Is it possible that the DP cells have a certain amount of information regarding hair induction, but that the type of hair produced is based on signaling that is age/development linked, and comes from a number of different cells that surround the DPs? In my mind, there is a time-based aspect to baldness that is being overlooked, and must carry to the cellular level. what makes hair cells suddenly decide to start miniatuirizing? we know the triggers, but what cells or signals are dictating the biological clock? It would seem to me that the inductivity and type of hair induced by any one given cell would depend on the information stored in that particular cell, and that in order to grow a hair that is more globally correct for a grown human, you would need more global information. Not only that but if you were to use epithelial or fat cells to help trigger proper induction and gene expression, wouldnt those cells need to be from the right place -ie and area of the scalp that produces good hair?) Is this stupid?

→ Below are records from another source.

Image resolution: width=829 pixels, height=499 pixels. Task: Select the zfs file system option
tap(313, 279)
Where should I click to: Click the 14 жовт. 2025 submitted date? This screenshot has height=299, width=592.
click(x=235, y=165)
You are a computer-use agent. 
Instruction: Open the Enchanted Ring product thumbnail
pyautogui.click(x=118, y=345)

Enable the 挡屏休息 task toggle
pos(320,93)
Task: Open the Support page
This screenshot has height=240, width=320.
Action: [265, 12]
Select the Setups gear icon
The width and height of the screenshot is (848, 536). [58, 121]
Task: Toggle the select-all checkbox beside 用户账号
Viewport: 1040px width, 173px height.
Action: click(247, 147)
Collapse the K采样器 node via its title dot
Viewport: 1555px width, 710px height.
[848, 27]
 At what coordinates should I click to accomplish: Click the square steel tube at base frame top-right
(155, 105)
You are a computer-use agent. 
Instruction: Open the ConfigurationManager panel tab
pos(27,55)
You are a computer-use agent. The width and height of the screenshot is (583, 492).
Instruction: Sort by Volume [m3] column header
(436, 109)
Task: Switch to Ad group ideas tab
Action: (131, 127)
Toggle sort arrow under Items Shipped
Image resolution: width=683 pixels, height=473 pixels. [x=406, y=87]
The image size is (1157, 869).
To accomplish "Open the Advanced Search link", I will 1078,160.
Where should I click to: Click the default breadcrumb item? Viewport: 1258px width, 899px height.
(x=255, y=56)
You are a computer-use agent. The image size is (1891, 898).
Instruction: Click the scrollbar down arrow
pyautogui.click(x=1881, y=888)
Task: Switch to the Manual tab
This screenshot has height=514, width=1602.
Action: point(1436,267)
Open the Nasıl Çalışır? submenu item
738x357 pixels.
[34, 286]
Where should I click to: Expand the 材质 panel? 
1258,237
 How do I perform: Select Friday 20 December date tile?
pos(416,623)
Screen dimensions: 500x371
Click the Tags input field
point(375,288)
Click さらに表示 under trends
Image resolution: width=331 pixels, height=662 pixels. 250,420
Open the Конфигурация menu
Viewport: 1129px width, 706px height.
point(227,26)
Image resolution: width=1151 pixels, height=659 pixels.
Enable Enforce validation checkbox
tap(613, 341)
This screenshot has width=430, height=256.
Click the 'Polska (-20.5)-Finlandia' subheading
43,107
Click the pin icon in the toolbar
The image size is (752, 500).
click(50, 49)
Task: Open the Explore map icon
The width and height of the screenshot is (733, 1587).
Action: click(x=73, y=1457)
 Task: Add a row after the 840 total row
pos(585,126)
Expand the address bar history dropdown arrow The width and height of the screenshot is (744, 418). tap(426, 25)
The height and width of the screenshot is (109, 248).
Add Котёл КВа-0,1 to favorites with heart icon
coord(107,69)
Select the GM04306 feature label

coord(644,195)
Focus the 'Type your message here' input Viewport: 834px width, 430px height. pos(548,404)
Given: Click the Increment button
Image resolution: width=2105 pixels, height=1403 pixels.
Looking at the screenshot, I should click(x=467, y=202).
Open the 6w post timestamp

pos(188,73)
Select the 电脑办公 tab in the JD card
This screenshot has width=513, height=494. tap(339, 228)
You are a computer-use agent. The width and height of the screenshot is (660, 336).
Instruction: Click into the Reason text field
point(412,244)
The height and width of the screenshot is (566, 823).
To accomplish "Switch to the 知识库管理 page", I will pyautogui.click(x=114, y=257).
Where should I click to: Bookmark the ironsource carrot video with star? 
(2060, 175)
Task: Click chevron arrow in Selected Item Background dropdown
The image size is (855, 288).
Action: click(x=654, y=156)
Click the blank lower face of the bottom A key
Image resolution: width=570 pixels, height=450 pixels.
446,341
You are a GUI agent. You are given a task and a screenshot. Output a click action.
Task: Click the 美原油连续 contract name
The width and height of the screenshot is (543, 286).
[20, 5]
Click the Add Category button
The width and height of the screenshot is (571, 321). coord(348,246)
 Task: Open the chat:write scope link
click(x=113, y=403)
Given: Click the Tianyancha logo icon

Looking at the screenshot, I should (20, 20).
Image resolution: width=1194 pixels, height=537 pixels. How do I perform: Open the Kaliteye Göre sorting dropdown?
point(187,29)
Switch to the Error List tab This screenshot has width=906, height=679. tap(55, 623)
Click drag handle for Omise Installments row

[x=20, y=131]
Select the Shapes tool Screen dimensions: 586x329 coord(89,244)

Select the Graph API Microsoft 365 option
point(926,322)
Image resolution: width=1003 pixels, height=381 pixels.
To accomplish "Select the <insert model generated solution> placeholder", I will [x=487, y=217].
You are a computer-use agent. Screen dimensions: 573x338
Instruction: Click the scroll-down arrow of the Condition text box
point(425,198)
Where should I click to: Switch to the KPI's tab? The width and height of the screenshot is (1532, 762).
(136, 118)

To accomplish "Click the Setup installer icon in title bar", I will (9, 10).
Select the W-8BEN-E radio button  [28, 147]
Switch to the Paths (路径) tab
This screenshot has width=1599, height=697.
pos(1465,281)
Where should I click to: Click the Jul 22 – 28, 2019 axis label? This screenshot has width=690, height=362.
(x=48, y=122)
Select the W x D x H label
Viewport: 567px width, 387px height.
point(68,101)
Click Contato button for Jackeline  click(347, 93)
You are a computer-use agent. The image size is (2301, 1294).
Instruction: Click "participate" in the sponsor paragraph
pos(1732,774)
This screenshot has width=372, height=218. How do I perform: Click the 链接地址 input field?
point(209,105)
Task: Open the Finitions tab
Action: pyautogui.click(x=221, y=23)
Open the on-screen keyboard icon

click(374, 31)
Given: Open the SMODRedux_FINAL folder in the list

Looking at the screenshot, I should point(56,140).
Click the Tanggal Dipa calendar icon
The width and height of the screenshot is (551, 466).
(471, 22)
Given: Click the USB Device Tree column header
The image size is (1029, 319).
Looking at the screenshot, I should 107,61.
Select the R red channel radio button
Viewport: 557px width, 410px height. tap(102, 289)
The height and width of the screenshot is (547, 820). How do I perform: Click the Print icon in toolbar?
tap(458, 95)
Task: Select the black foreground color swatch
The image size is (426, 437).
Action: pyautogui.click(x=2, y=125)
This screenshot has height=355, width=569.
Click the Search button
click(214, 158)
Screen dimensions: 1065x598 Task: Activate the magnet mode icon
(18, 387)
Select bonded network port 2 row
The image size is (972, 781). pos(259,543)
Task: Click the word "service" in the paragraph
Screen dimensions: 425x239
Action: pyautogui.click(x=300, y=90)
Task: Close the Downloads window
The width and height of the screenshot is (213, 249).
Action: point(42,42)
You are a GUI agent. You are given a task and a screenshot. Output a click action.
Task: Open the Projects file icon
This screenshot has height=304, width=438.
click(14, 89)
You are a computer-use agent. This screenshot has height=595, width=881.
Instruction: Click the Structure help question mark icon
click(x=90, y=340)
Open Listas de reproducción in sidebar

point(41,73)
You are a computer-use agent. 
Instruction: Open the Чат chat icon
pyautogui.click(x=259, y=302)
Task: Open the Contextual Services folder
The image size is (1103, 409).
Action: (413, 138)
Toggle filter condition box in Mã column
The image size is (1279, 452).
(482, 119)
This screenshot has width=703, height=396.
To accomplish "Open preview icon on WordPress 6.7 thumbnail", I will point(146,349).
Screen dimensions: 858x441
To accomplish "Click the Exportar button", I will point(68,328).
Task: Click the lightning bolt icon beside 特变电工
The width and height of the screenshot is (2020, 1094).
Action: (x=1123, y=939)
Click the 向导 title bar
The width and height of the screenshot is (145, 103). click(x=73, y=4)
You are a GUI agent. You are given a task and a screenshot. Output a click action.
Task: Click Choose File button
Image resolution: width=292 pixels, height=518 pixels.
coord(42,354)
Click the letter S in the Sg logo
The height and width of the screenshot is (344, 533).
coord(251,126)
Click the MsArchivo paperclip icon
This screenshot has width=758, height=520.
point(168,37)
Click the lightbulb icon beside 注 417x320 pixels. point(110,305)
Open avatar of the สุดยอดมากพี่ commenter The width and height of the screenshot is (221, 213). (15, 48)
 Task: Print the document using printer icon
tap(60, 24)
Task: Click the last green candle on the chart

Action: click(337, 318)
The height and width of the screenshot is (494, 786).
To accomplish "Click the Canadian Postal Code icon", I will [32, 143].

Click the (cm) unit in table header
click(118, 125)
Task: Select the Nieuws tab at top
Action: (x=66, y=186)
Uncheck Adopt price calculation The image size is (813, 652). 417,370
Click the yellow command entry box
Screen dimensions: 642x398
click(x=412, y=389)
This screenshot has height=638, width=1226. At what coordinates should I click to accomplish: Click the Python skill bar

Also, I was looking at the anatomical structure of the human head, and the fact that the male bald zone correlates to basically exactly the part of the head that has no muscle on it, and where the galea is (the "safe" zones have underlying muscles) seems like more than a coincidence, and makes me think even more that the hair follicle cells themselves might not be the biggest players in triggering hair growth/baldness. Except for the areas related to sexual development, our bodies seem to be most hairy in areas where there is lots of bulk muscle, and I guess thus also more fat (upper thighs, calves, stomach, pecs, etc). Women's bodies seem to be similar, but generally maybe sexual selection made them less hairy as a whole. Maybe having hair on parts of the skin that do not overlie muscle/fat/orifices (and the MPB zone of the scalp seems to be one of the most un-muscular and fatty parts of the body) is the most unnatural, and MPB is basically the body's general reaction to hair in areas where it is not needed to keep complex networks of blood vessels and muscle thermoregulated? The fact that other primates with similar muscle structure to ours also go bald might suggest this is true. is it then possible that the chemical signals for baldness might begin in the underlying tissues, and hormones and other age dependent chemical signals trigger the communication between the different tissues to give off the "lose hair now" signal? If this is the case, is it possible that gene expression and inductivity is more dependent on a communication chain/loop between say muscle, fat, blood, and hair cells than it is on just the freshness of a DP cell or other hair cell? In other words, maybe when the DP cells lose their inductivity upon culture, maybe it's not just because they are separated from each other, but also from an entire time-related feedback loop between all the body tissues that reinforces genetic expression. In other words, maybe it's not the conversation between two DP cells, or two DP cells and two epithelial cells, or the conversation between all the hair cells, but the conversation in that region of the body as a whole that is dictating the nature and behavior of each DP cell. sorry I know this was a very long question/ramble, and I don't really know if it's nonsense or not, but if you get a chance to read it I'd love to know if there's anything valid here. thanks!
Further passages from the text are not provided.